Si hacemos una recorrida por los diversos canales esta patética escena del presentador sonriendo, sin discriminar ficción de realidad, aparece como una pesadilla cotidiana que se impone a una teleaudiencia, a la que se pretende acrítica, alienada en el deseo de adquirir mercancías, esas mercancías también pueden ser las noticias cargadas de morbo por los femicidios que no cesan.
Esta banalización de lo trágico en la vida cotidiana y el efecto multiplicador de los instrumentos mediáticos, es un dispositivo más de la aplicación de los mecanismos de dominación, como si nos hicieran vivenciar en una Matrix.

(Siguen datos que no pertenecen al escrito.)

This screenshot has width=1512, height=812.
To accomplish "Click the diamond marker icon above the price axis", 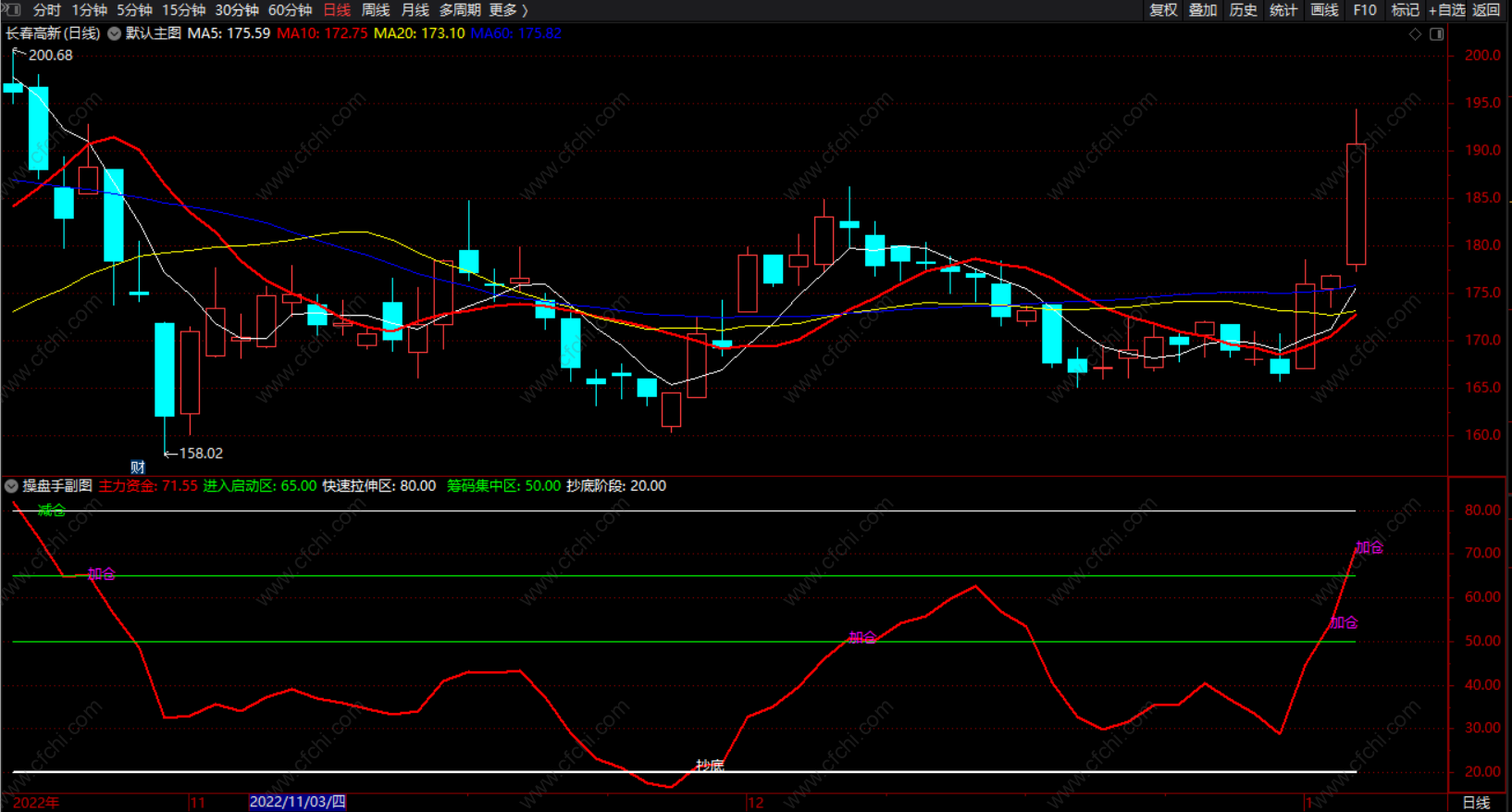I will 1415,34.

Como afirma el filósofo Slavoj Zizek: “Otra memorable escena de «The Matrix», es aquella en la cual Neo tiene que escoger entre la píldora roja y la azul. Su opción es entre la Verdad y el Placer: el despertar traumático a la realidad, o la persistencia en la ilusión regulada por la Matrix. Neo escoge la Verdad, en contraste al carácter-personaje más despreciable de la película, el agente-informante entre los rebeldes que recoge con su tenedor un pedazo rojo y jugoso de un bistec y dice: «Usted sabe, yo sé que este bistec no existe. Yo sé que la Matrix está diciendo a mi cerebro que es jugoso y delicioso. ¿Después de nueve años, usted sabe lo que yo he comprendido? La ignorancia es la felicidad». Él sigue el principio de placer que le dice que es preferible quedarse dentro de la ilusión, incluso si uno sabe que es sólo una ilusión”.
Claro que no es una mera cuestión de noticieros y presentadores mediáticos, se trata de nuestras propias vidas y su banalización por este perverso sistema, donde a cada rato nos asalta “el desierto de la realidad” con sus emboscadas y coartadas filosóficas, que debemos impugnar integralmente.
Banalizar el mal, tergiversar la memoria colectiva acerca de hechos atroces, todo un estilo de dominación, no es nuevo, ni original, pero esto no lo hace menos repudiable.
Apelar a la distracción de las masas trastocando las palabras para vaciarlas de sentido, es un perverso recurso.